**INSTRUCTION**
Copy the material from its first line through the line that contains "The width and", renaming "user-icon" to "profile-icon" and keeping everything else unchanged. Leave the pictures out.

Records from a data source
◇ ◇ ◇

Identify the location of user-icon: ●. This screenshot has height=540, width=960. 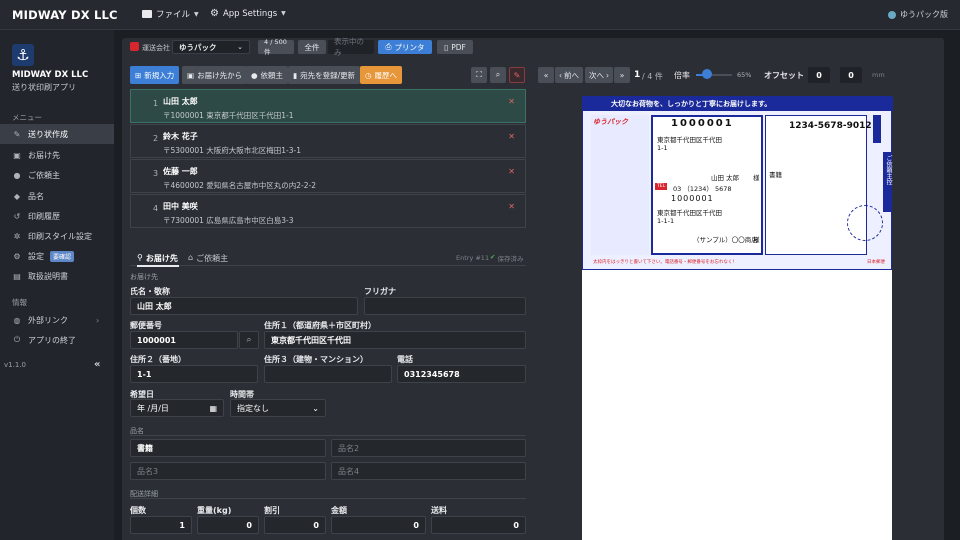
(17, 175).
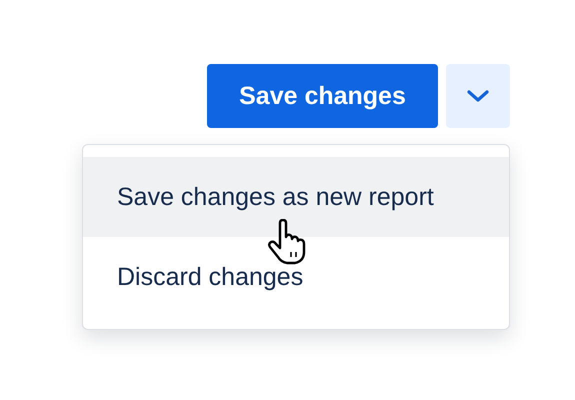 The width and height of the screenshot is (575, 400). Describe the element at coordinates (322, 96) in the screenshot. I see `save-changes-button: Save changes` at that location.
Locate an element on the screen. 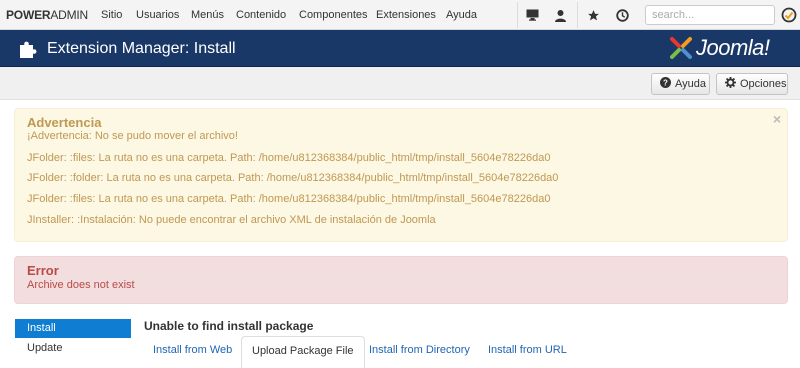 The height and width of the screenshot is (368, 800). install-heading: Unable to find install package is located at coordinates (229, 326).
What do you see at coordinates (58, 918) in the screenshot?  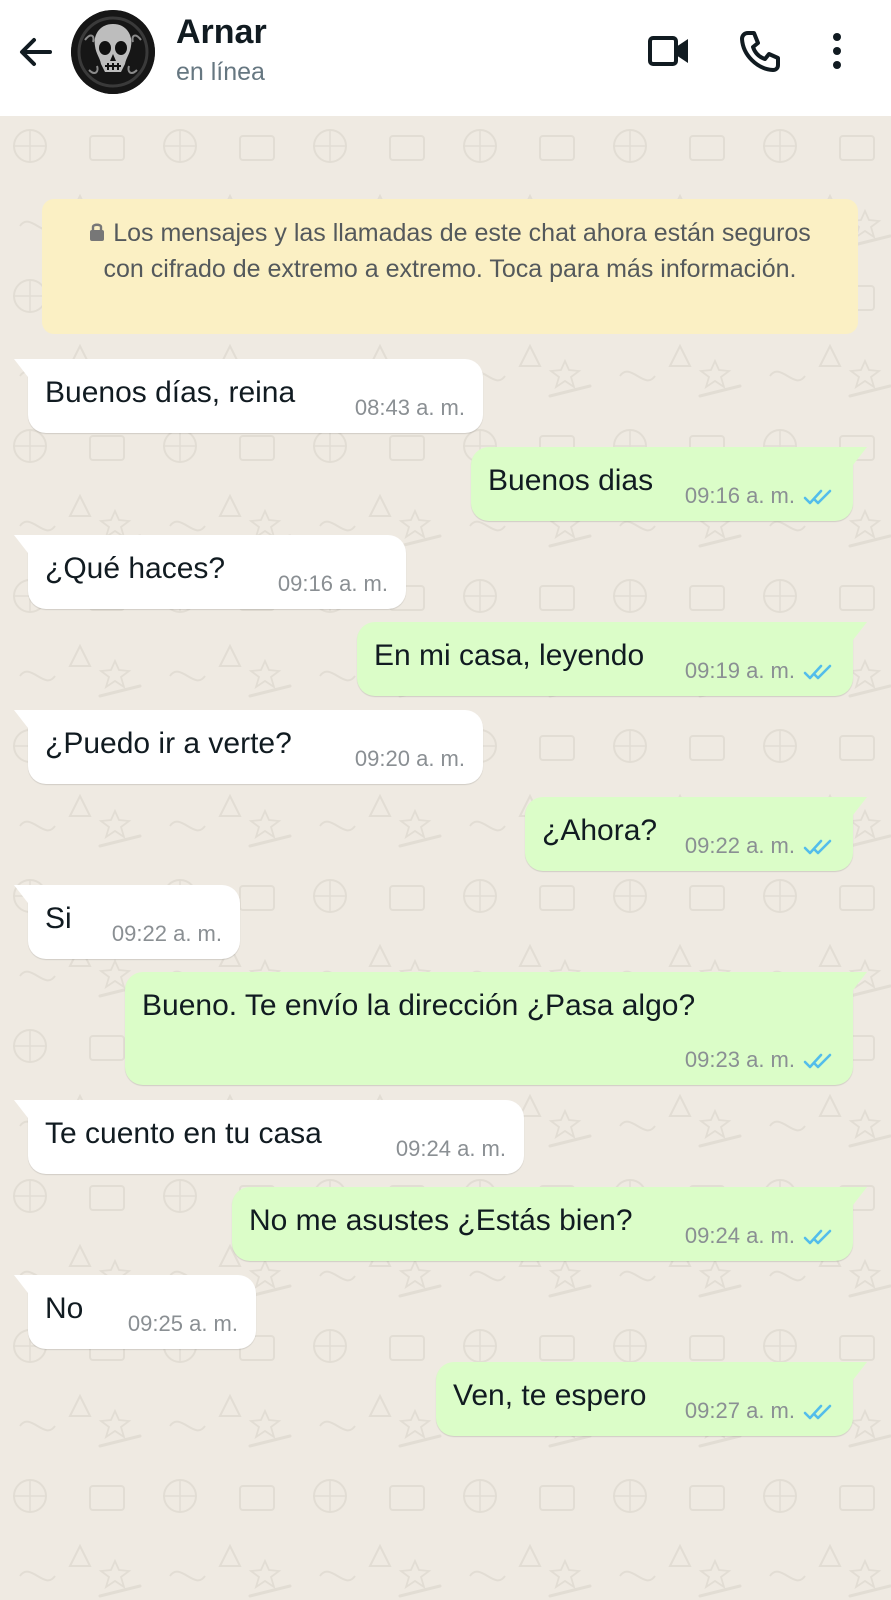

◇ ◇ ◇

**EXERCISE OUTPUT**
Identify the location of profile-icon: ●. This screenshot has height=540, width=960. 
(17, 175).
 The width and height of the screenshot is (575, 400). Describe the element at coordinates (322, 96) in the screenshot. I see `save-changes-button: Save changes` at that location.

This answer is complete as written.